A good, low-noise power supply is an essential piece of test equipment whether you’re testing analog circuits, like audio amplifiers, digital circuits, like a new Arduino board, or RF circuits, like a new SDR radio. These vital pieces of test equipment supply clean voltages to your devices under test while having the option to limit things like current draw. There are many other protections built into the best DC power supplies, but these are often listed on spec sheets as confusing acronyms. In this post we will run through 10 common acronyms associated with power supplies and explain each of them in layman’s terms.

Let’s jump right in!

10 Common DC Power Supply Acronyms

CC – Constant Current mode

Constant Current Mode (CC) is an operational mode of a power supply such that it outputs constant current. Constant current mode is typically engaged automatically when the power supply hits its current limit. When a power supply is operating in constant current mode, you’ll likely see the output voltage of your power supply drip lower than the set value.

This may be a bit disorienting at first and may take you a second to figure out why your power supply is showing a lower voltage than you want, even if you try to adjust the voltage higher. When the current limit is reached, the device under test is trying to draw more current than beyond the limit. In order to limit the current, the power supply must reduce the voltage output to make everything balance… think Ohm’s Law.
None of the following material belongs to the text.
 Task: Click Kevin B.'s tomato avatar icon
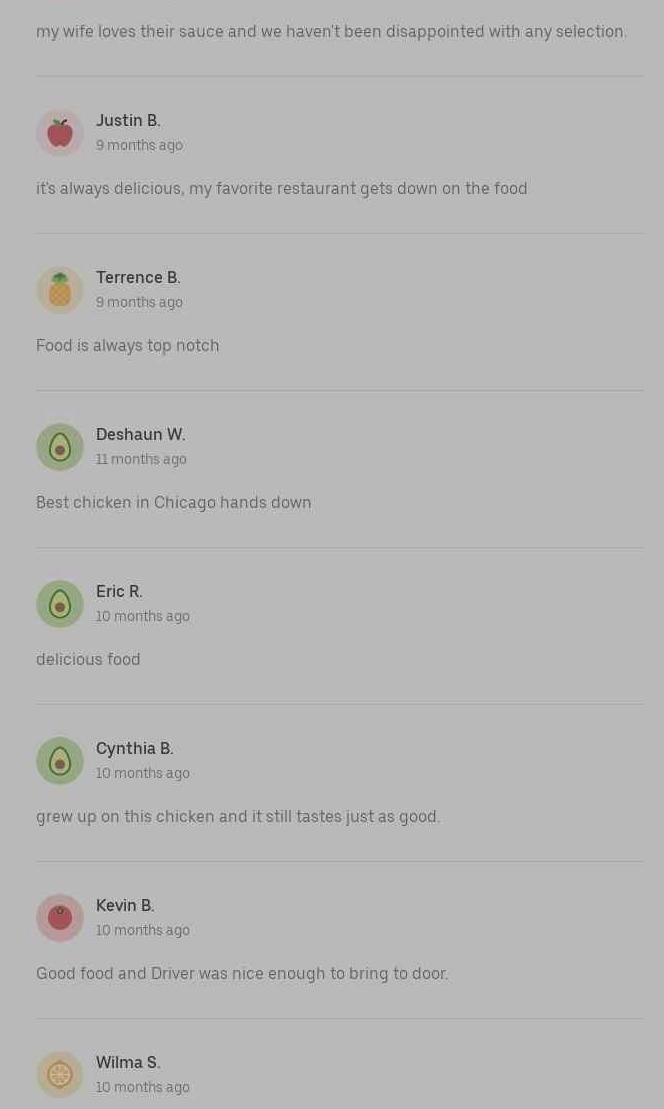[x=60, y=918]
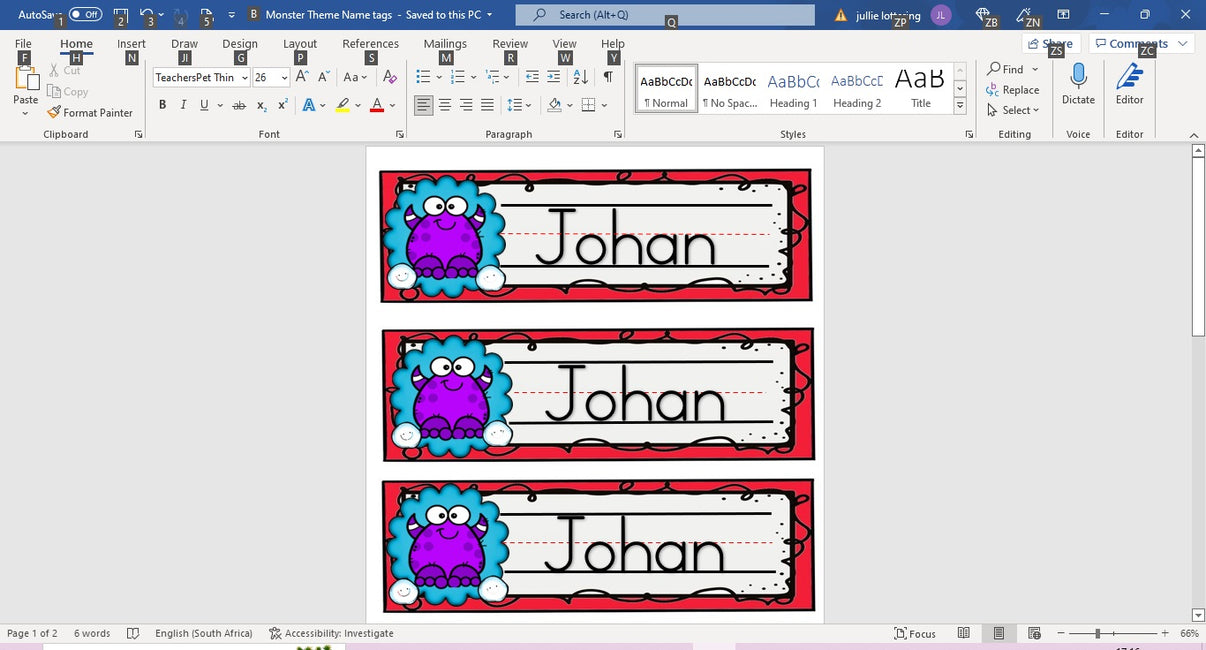The height and width of the screenshot is (650, 1206).
Task: Activate the Format Painter
Action: point(90,112)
If you unexpectedly see your DC power supply switch to CC mode, it’s best to power down and use a good multimeter to check for shorts or poor connections. Once you’re satisfied, you can report your device and slowly increase the current limit to see if you can get the DC power supply to switch back to constant voltage mode. Just be careful not to let the magic smoke out! ;)

CV – Constant Voltage mode

Constant Voltage mode (CV) is the ‘normal’ operating mode of a DC power supply. When operating in this mode, the power supply will produce a constant voltage output based on the voltage output setting. A power supply will operate in CV mode as long as the current limit is not violated. In this way, the power supply behaves like a voltage source by holding a constant voltage across the output terminals and the current will vary based on the draw from the circuit under test.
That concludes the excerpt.